On high, short hood variants the model looks nearly identical to the GP9. Its only distinguishing feature is the use of a metal grid over the radiator shutters in place of the earlier "chicken wire" covering, according to Louis Marre's, "Diesel Locomotives: The First 50 Years."
|Entered Production||12/1959 (Norfolk & Western #915)|
|Years Produced||12/1959 - 11/1963|
|Height (Top Of Rail To Top Of Cab)||14' 6"|
|Weight||249,000 Lbs (Average)|
|Fuel Capacity||1700 Gallons|
|Air Compressor Model||WBO|
|Air Brake Manufacturer||Westinghouse|
|Air Brake Schedule||6BL|
|Traction Motors||D47 (4), GM|
|Primary Generator||D22, GM|
|Gear Ratios||65:12, 62:15, 61:16, 60:17, 59:18, 58:19|
|Tractive Efforts (Continuous)||52,400 (65:12); 40,000 (62:15); 37,000 (61:16); 34,000 (60:17); 32,000 (59:18); 29,509 (58:19)|
|Top Speed||55 mph (65:12), 65 mph (62:15), 71 mph (61:16), 77 mph (60:17), 83 mph (59:18), 90 (58:19)|
Total Built = 305
|Owner||Road Number(s)||Serial Number(s)||Order Number||Completion Date|
|Norfolk & Western||915-938||24924-24947||5609||12/1959-1/1960|
|Grand Trunk Western||4700-4707||25732-25739||5612||2/1960-3/1960|
|Grand Trunk Western||4950-4952||25740-25742||5613||3/1960|
|Chicago & North Western||1774-1779||25767-25772||7585||3/1960|
|Texas & Pacific (Missouri Pacific)||1145-1149||25906-25910||5619||5/1960|
|Louisville & Nashville||460-461||25911-25912||8067||6/1960|
|Central of Georgia||171-178||26000-26007||5620||5/1960-6/1960|
|New York, Chicago & St Louis (Nickel Plate Road)||700-709||26023-26032||5622||6/1960|
|Louisville & Nashville||462-464||26104-26106||8067||7/1960|
|Seaboard Air Line||400-409||26114-26123||5626||8/1960-9/1960|
|Rock Island||1329 (rated at 1,750 horsepower)||26348||8069||11/1960|
|Toledo, Peoria & Western||600||26655||7601||4/1961|
|Boston & Maine||1750-1754||26659-26663||7602||5/1961|
|Boston & Maine||1755||26664||7603||5/1961|
|Tennessee, Alabama & Georgia||801||26675||5610||2/1960|
|Norfolk & Western||939-962||26780-26803||5633||6/1961-8/1961|
|Baltimore & Ohio||6599 (rated at 1,750 horsepower)||27086||7615||1/1962|
|Phelps Dodge Corporation||44-46 (New Cornelia Branch Mine)||27463-27465||5640||9/1962|
|New York, Susquehanna & Western||1800, 1802, 1804||27504-27506||5642||8/1962|
|Aberdeen & Rockfish||300||28357||7660||8/1963|
Total Built = 55
|Owner||Road Number(s)||Serial Number(s)||Order Number(s)||Completion Date|
|Araraquara Railway (Brazil)||1006-1017||25719-25730||702303-702314||3/1960-4/1960|
|Southern Peru Copper Company||24-25||25777-25778||702324-702325||4/1960|
|Secretaría de Infraestructura, Comunicaciones y Transportes (Mexico)||7123-5 thru 7123-7||26314-26316||702765-702767||8/1961 (702765-702767)|
|Saudi Government Railway||1200 (GP18M)||26514||700178||12/1961|
|Ferrocarril Nacional de México||7518-7519||26670-26671||700153-700154||8/1961|
|Ferrocarril Nacional de México||7500-7517||26726-26743||700122-700139||6/1961-8/1961|
|Ferrocarril Nacional de México||7530-7536||27824-27830||700543-700549||11/1962|
|Ferrocarril Nacional de México||7520-7529||27831-27840||700550-700559||12/1962|
Interestingly, no Canadian lines purchased the GP18, although Canadian National subsidiary Grand Trunk Western did buy a few. Three of its examples (#4950-4952) were some of the only featuring steam generators, in addition to air reservoir tanks on the long hood.

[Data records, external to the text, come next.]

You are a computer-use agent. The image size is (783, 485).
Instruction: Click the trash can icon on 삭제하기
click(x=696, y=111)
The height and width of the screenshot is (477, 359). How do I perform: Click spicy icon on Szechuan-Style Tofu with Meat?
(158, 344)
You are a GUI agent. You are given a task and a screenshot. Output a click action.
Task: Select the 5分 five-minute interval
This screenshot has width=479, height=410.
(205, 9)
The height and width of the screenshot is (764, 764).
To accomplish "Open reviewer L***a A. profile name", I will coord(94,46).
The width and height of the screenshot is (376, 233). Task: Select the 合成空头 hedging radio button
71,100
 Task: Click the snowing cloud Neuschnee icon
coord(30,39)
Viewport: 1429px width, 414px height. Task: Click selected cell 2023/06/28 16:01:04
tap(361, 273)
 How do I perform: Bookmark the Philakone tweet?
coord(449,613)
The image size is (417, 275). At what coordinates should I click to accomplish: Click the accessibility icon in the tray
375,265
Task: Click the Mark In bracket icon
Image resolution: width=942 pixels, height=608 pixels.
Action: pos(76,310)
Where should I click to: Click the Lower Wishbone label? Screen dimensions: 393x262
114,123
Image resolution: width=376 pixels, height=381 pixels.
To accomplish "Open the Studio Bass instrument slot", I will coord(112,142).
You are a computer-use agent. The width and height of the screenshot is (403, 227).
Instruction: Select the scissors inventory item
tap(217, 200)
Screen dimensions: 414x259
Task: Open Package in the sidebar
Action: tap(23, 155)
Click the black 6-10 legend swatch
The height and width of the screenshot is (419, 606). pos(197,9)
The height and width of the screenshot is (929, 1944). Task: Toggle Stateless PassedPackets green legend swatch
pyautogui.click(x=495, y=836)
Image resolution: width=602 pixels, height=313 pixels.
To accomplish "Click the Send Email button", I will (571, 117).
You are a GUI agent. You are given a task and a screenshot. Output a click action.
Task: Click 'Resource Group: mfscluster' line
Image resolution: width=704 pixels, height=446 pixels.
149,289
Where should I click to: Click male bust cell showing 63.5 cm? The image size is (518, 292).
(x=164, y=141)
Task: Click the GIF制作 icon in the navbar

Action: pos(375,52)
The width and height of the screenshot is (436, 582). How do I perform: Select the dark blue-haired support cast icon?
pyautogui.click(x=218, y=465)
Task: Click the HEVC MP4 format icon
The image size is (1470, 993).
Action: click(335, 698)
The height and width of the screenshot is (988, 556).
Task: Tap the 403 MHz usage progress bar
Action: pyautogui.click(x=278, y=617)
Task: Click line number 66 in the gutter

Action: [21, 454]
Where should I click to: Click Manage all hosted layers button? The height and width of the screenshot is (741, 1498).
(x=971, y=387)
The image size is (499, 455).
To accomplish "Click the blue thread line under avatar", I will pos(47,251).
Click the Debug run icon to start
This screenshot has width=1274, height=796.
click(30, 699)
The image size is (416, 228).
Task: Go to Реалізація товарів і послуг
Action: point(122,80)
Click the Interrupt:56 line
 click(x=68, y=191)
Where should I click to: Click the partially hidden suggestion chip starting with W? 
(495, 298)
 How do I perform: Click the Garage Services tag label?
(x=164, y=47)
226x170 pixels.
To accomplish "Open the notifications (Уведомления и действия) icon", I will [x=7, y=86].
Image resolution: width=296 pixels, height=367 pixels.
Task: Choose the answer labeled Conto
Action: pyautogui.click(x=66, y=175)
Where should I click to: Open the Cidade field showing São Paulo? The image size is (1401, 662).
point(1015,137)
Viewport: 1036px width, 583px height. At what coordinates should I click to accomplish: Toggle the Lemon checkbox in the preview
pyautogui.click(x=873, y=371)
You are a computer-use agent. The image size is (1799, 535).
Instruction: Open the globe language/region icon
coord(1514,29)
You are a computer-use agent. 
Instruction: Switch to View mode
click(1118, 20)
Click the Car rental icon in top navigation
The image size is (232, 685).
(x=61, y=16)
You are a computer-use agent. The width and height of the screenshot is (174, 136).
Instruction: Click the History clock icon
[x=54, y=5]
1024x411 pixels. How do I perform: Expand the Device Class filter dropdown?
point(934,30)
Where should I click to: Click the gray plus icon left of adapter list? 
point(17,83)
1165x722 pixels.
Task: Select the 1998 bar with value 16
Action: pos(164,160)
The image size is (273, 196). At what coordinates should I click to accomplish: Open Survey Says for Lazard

Other variants with steam generators included Nation Railways of Mexico's #7520-7529. Interestingly, Missouri Pacific's units, #400-499, featured AAR Type B trucks and GE traction motors from trade-in Alcos.
While no Canadian roads were interested, a number of foreign lines acquired the GP18 including the National Railways of Mexico (Ferrocarril Nacional de México) and Secretaría de Infraestructura, Comunicaciones y Transportes of Mexico as well as lines in Peru, Brazil, and Saudi Arabia.